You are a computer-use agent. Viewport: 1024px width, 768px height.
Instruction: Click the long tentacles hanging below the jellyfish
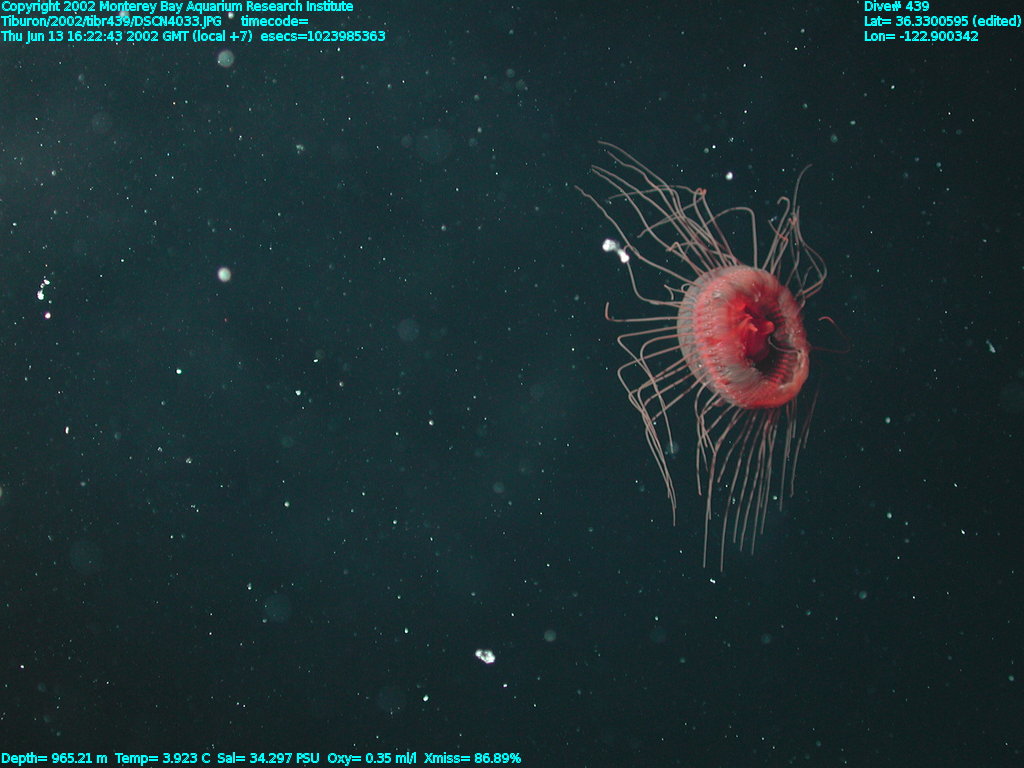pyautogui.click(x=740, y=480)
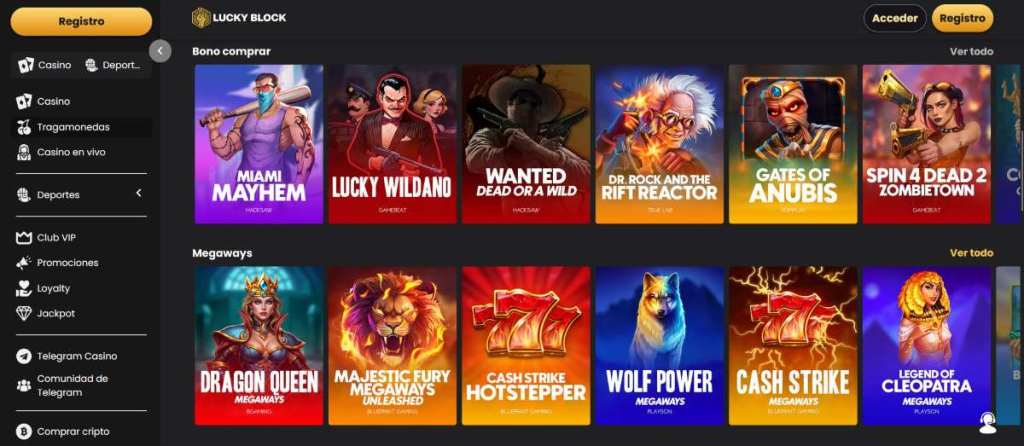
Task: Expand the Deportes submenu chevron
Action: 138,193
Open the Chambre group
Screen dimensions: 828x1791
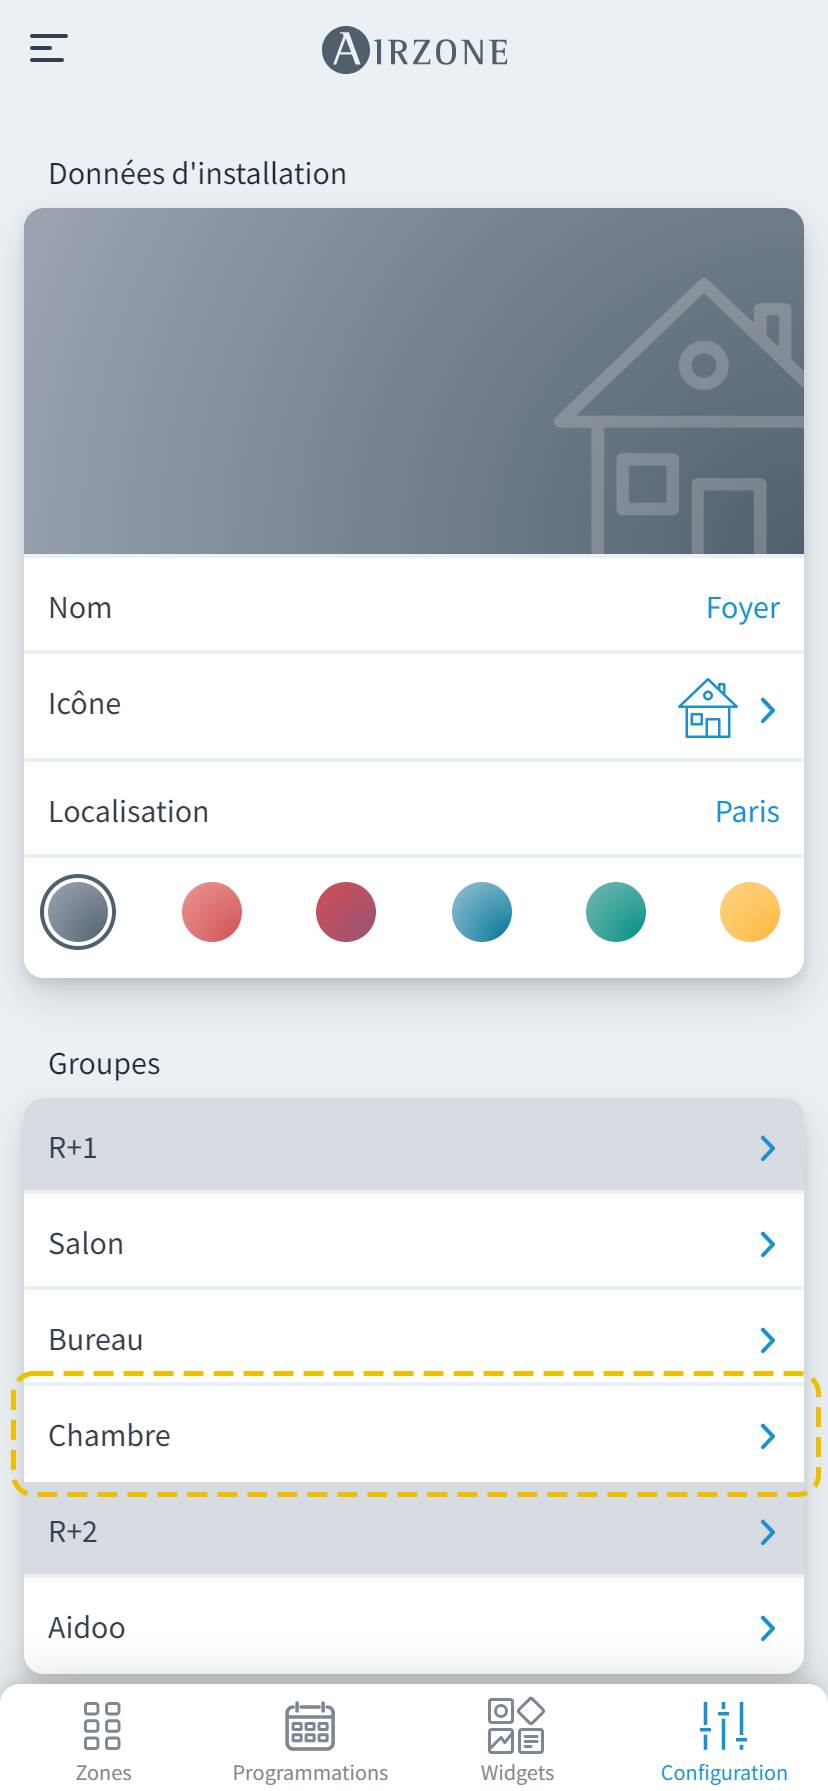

● ● ● ●

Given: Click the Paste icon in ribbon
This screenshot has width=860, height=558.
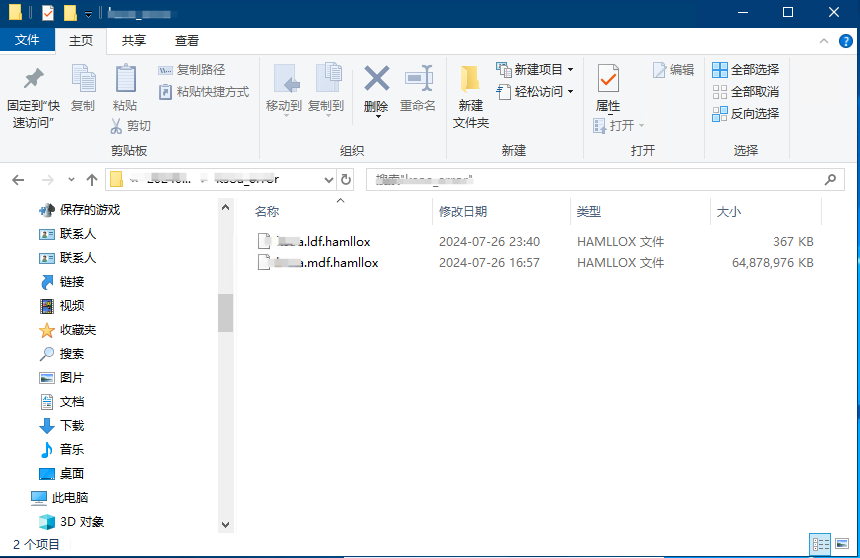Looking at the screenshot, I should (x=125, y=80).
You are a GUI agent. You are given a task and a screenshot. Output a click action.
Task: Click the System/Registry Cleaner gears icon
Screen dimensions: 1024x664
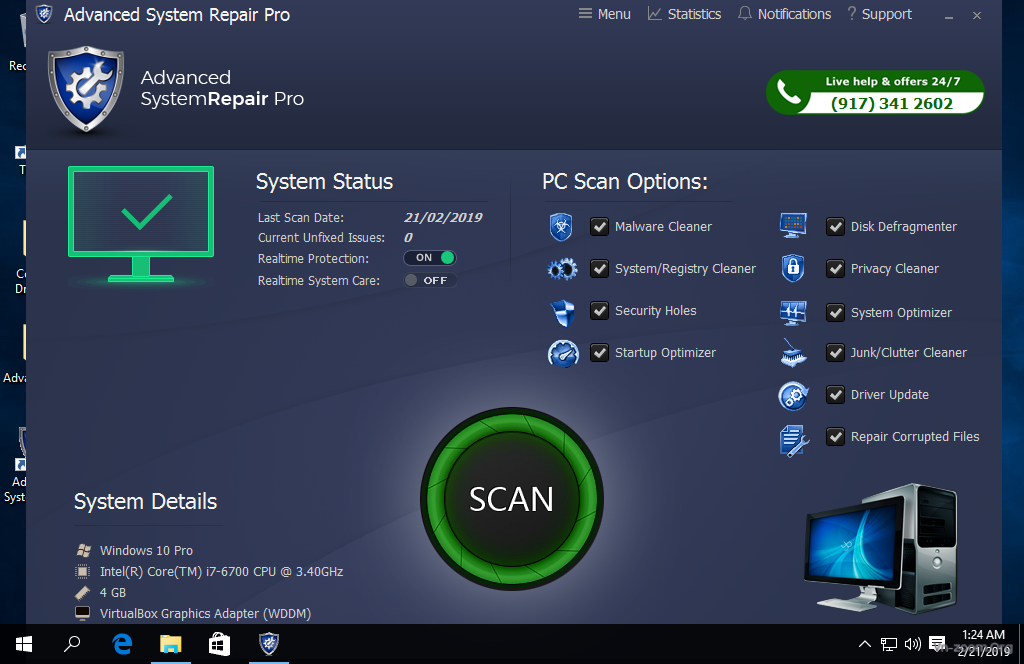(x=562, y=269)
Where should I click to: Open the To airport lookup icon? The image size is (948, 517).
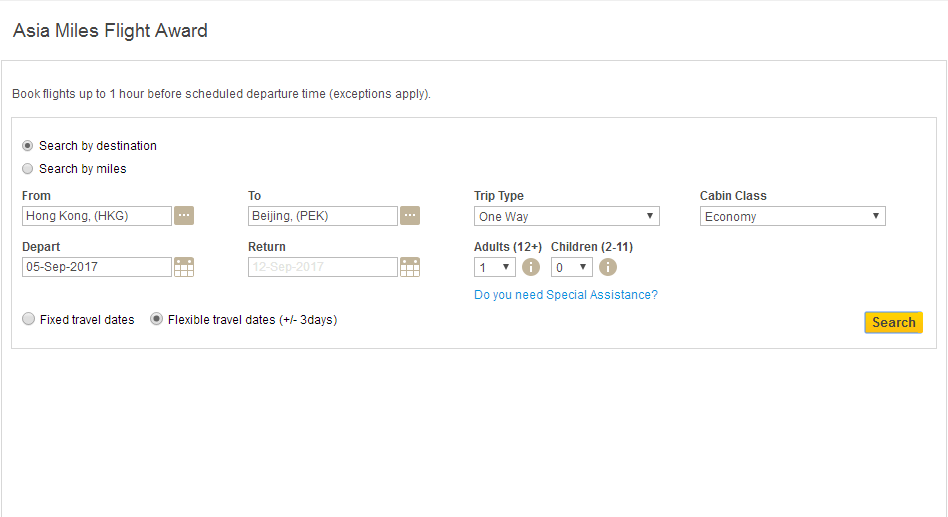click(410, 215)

● ● ● ●

*EXERCISE REQUIREMENTS*:
Look above for the line with "You are a computer-use" and copy exactly from it through the line with "Screen dimensions: 828x1791", both included. Omit the pictures.

*WRITTEN SOLUTION*:
You are a computer-use agent. Viewport: 1024px width, 768px height.
Instruction: Click the long tentacles hanging below the jellyfish
pyautogui.click(x=740, y=480)
Task: Expand the Deportes submenu chevron
Action: 138,193
Open the Chambre group
Screen dimensions: 828x1791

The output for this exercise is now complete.